--- İstenen ---
Aşağıdaki seçilen metne göre şu soruları lütfen kısaca yanıtlayın:
(a) Bildirgeyi kaç ülke imzalamıştır?
(b) Trump ve İsrail planının özü nedir?
(c) Metne göre bu planda hangi devlet yoktur?

--- Seçilen metin ---
Dört ülkenin imzaladığı bildirgede de, “Aşırıcılık ve radikalleşmenin her türünü ortadan kaldırma kararlılığında birleşmiş bulunuyoruz.” denilerek, HAMAS’ın silahsızlandırılmasına imza atmış oluyorlar. Yine ayrıca “İsrail ile bölgedeki komşuları arasındaki dostane ve karşılıklı faydaya dayalı ilişkiyi memnuniyetle karşılıyoruz.” sözleriyle İsrail’i meşrulaştırma, normalleşme ve Trump’ın da işaret ettiği İbrahim Anlaşmalarını genişletme siyasetinin bildirgede yer aldığını görüyoruz.
Özetle, ABD ve İsrail’in de stratejik tutumunda bir değişikliğe tanık olmuyoruz.
Trump ve İsrail planının özü, Gazze’nin silahsızlandırılmasıdır. Bu planda Filistin Devleti yok.
Bu metin Trump planına uyulacağının taahhütü. Özetle, Filistin için bir kazanım görünmüyor.

--- Veri kümesi öğeleri ---
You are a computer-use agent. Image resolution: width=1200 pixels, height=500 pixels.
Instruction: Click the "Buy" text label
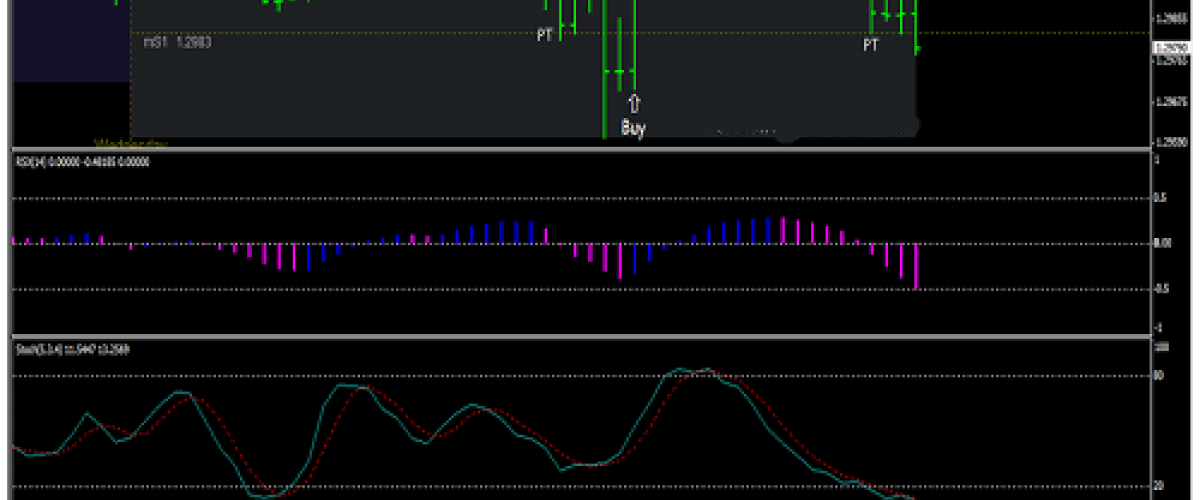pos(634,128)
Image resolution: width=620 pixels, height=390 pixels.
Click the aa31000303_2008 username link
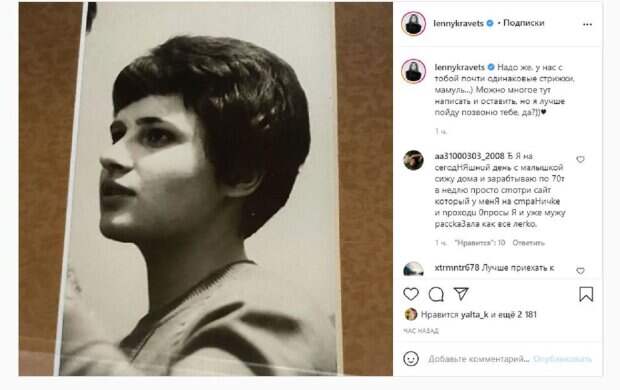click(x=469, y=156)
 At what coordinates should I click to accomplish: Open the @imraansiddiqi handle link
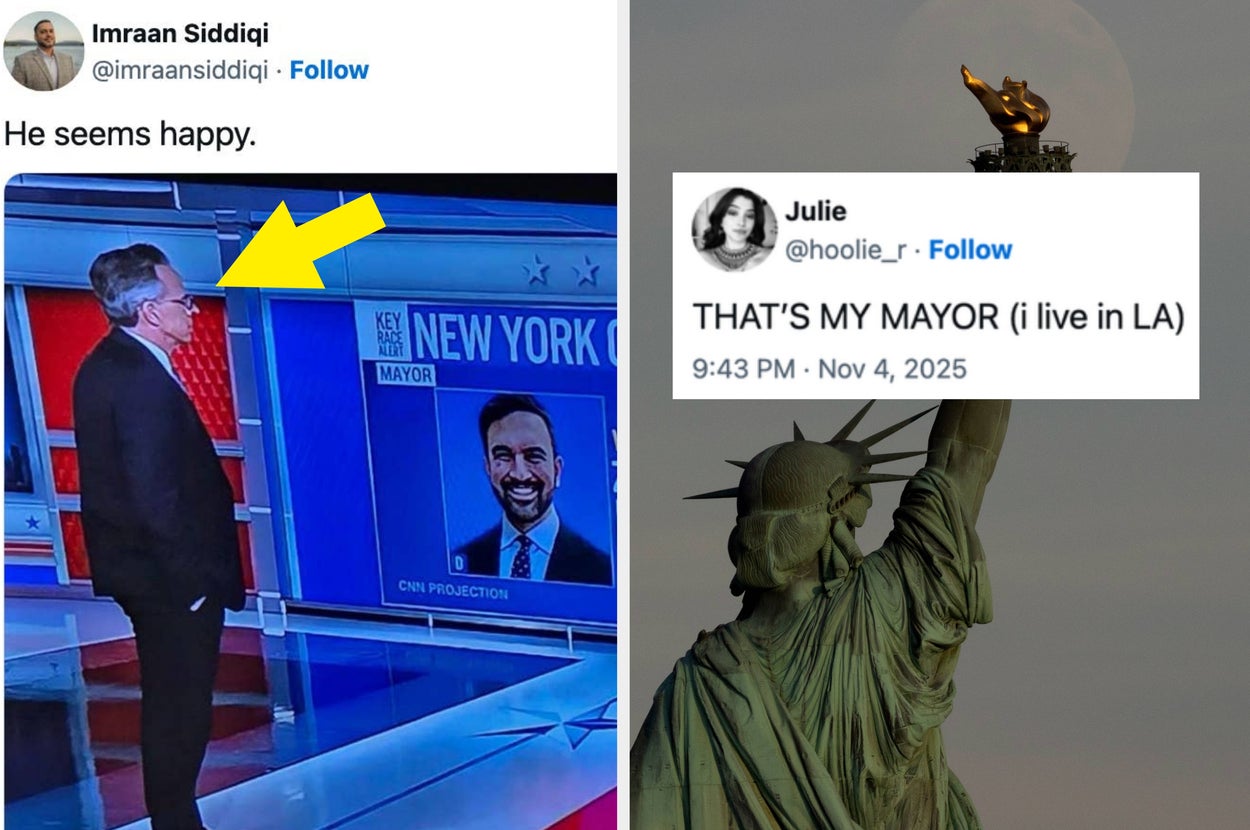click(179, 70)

--- Tam çıktı ---
(a) Dört ülke.
(b) Gazze'nin silahsızlandırılması.
(c) Filistin Devleti.